As the newly crowned pageant queen, Thompson received two dozen red roses, a sash, a trophy, and of course, a crown. Her duties as queen involved traveling to the Marietta facility to be a representative of the plant alongside Miss Lockheed where they would greet visitors from the company’s other facilities.
The crown also meant that Thompson was able to get a glimpse into some of the nuclear laboratory when she posed in front of a four foot deep glass window that separated scientists from the robotic arms that were tasked with handling radiated materials.
She also remembers a day when all the secretaries asked to see the reactor. Though the women weren’t able to see the reactor when it was hot their bosses did let them ride the small train that transported materials to and from the reactor.

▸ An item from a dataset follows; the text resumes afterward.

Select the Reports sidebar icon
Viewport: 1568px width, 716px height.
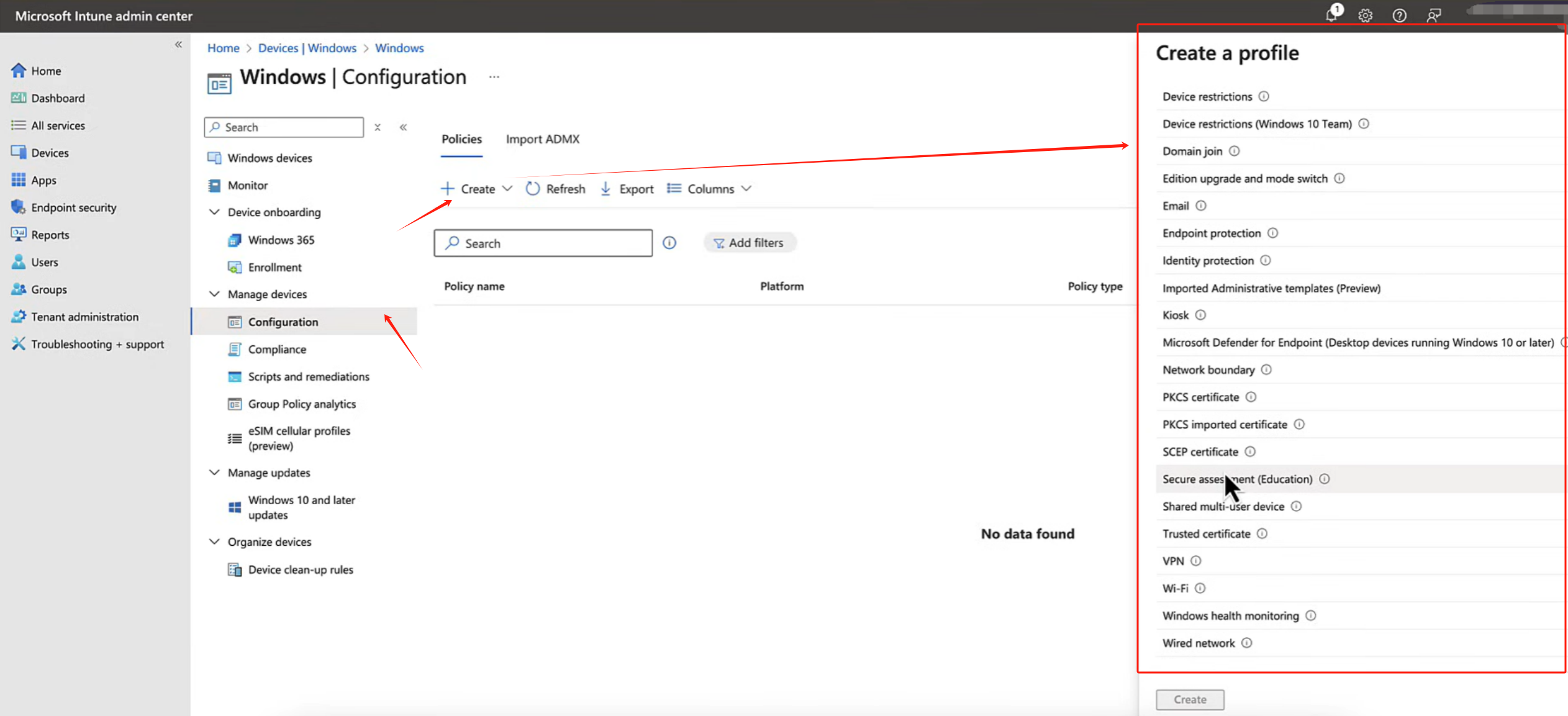18,234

“They said ‘some day when it’s cooled down and not hot we’ll let you go on the train.’ Well the train didn’t have seats. It was like a little truck, sort of like riding in the back of a truck, but we all loaded up on that thing and we went down there,” Thompson said. “It was scary. I didn’t like it. I didn’t like to see (the nuclear reactor). I didn’t like to think about it being down there. I felt like it was sort of an unknown monster that they kept in a cage… I just didn’t like being around it, but I never was afraid to go work or afraid I was going to get radiated.”
By 1960, Thompson was ready to switch gears in her career and enrolled in beauty school in Gainesville where she attended night class twice a week for two years to fulfill her dream of opening her own beauty shop.

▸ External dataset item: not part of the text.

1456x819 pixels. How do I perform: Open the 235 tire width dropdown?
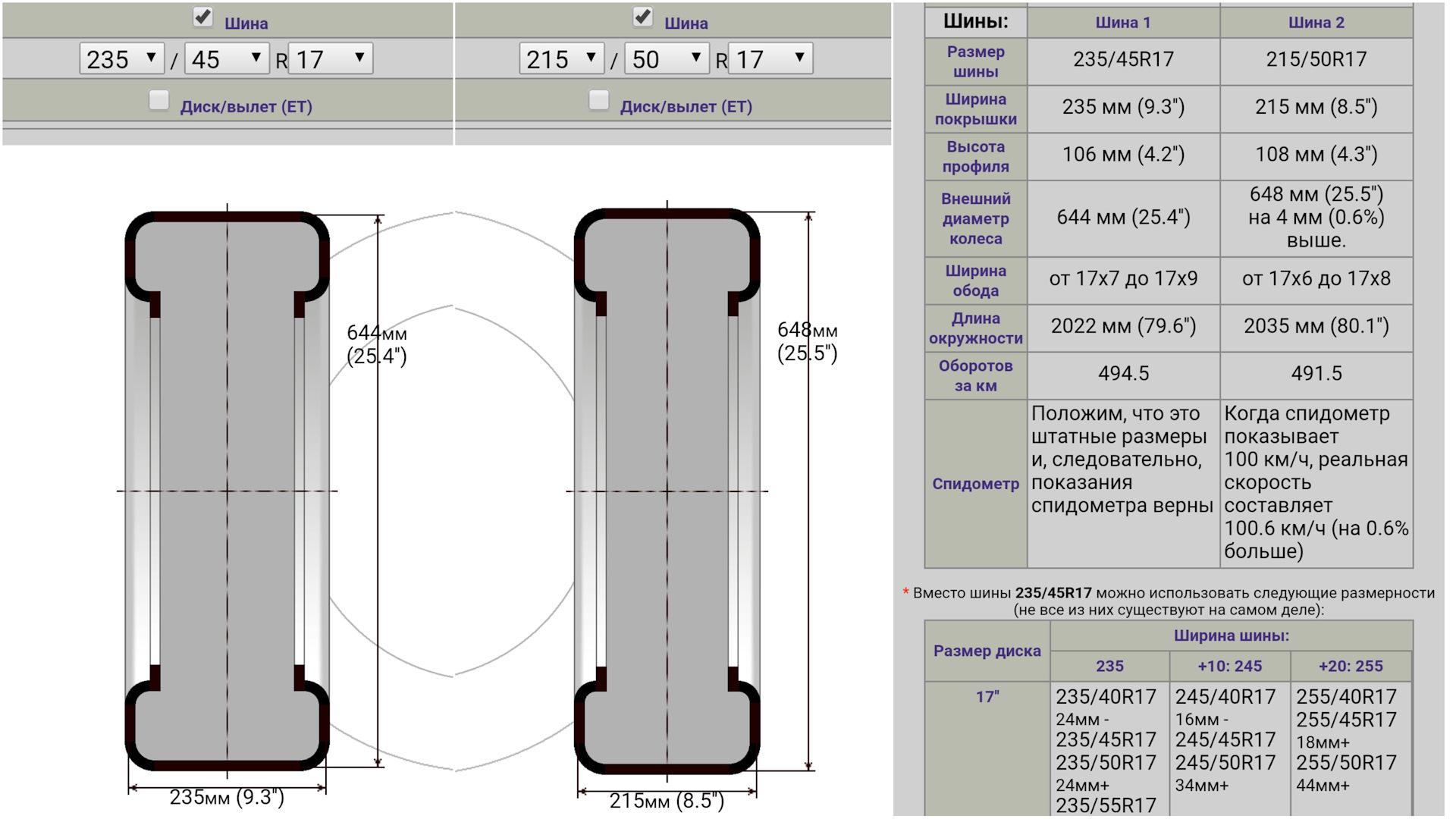pyautogui.click(x=121, y=58)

In 1963, she said goodbye to her time at GNAL and worked to open The Barbara Shoppe in Cumming.
“I loved working there. I hated to quit, but I wanted to have a baby more and have a beauty shop more,” Thompson said. “I felt like it was more of a career because I felt like eventually, they were just testing stuff, it was just a test site.”

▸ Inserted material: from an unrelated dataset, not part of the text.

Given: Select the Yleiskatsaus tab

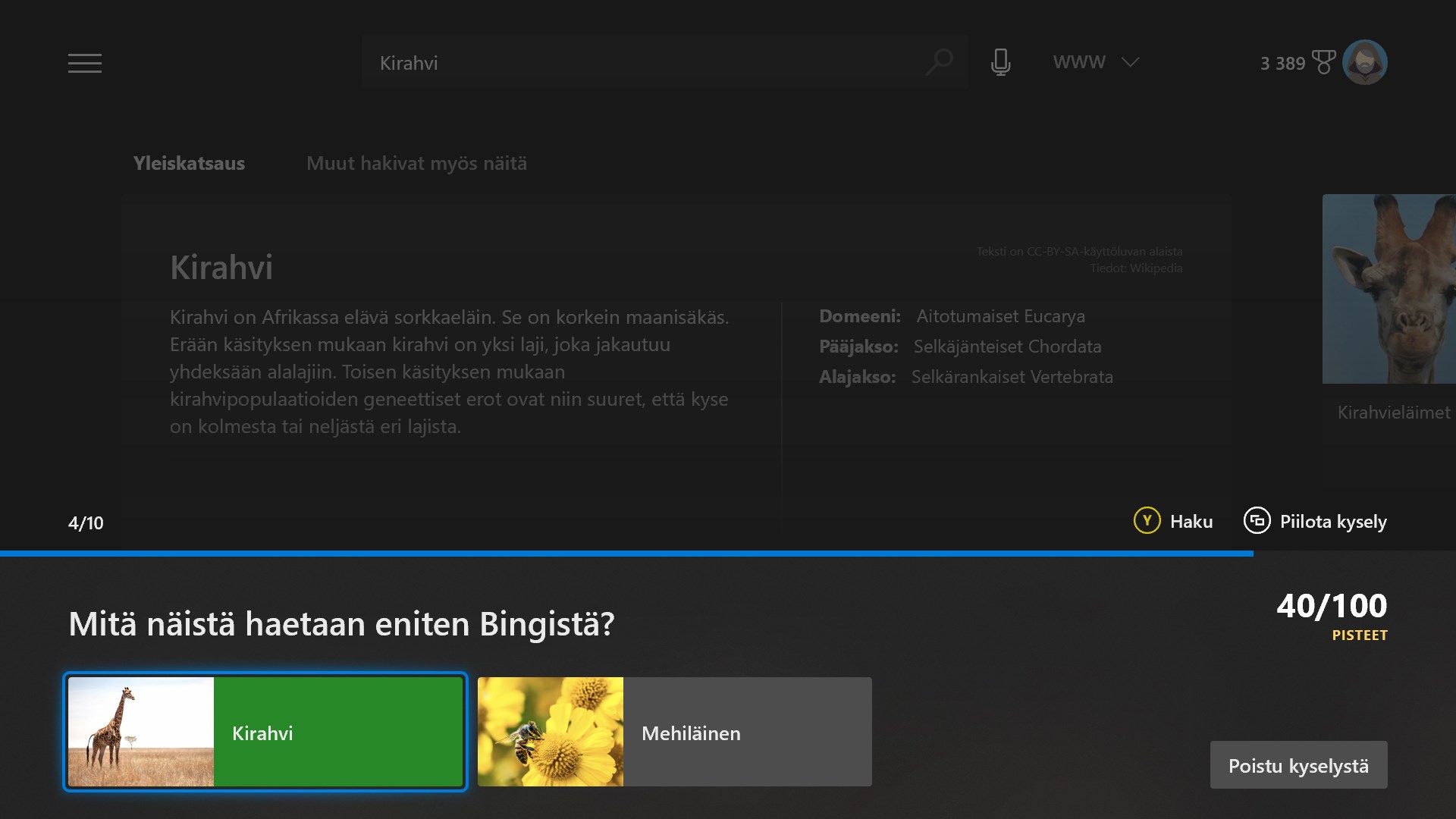Looking at the screenshot, I should [x=189, y=163].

Thompson went on to have two children and ran The Barbara Shoppe until her retirement in 2009.
Though she only spent five years at the nuclear lab, Thompson still feels a sadness thinking about the lab that once was.
Gone are the concrete buildings she had once called home. Gone are the days of sitting around with her friends inside the cafeteria in her office. Only the memories and a few precious photographs remain.
“I felt sad because I really hoped that it would be a real big thing like Lockheed so that people could have jobs and do like Lockheed in Marietta had done, but due to the circumstances of it, in my heart of hearts I sort of knew it wouldn’t,” Thompson said. “It was sad. I felt sort of like I did when my beauty shop burned. I felt sort of empty inside just thinking about it. For years I’d think about it and the people.”
When the lab closed, all of the dangerous materials were removed, either being destroyed or hauled out of Dawson County to be buried. Other materials that could be repurposed were either given away or auctioned off, Thompson recalled, as some of her friends from the lab took pieces of metal home.
Many fears surrounded the Georgia Nuclear Aircraft Laboratory during its operation. Thomson recalls the comments that she overheard or were often said to her while she was employed at the site.
“A lot of people said ‘oh I wouldn’t want to work there because you don’t know what they’re going to do, somebody might come over and bomb it,’” Thompson said. “A lot of people were scared and didn’t want it to be in the county. They were afraid, just like I said ‘they’ll come over here and bomb us’ or ‘it’ll explode and we’ll all be blown to kingdom come’ because nobody knew. There was no way that they could possibly know.”
Despite the fears often attached to nuclear testing, Thompson was – and still is – proud to say she worked at the laboratory.
“I was always proud to say that I worked there. I’m still proud to say I did because it was an experience that I won’t ever forget,” Thompson said.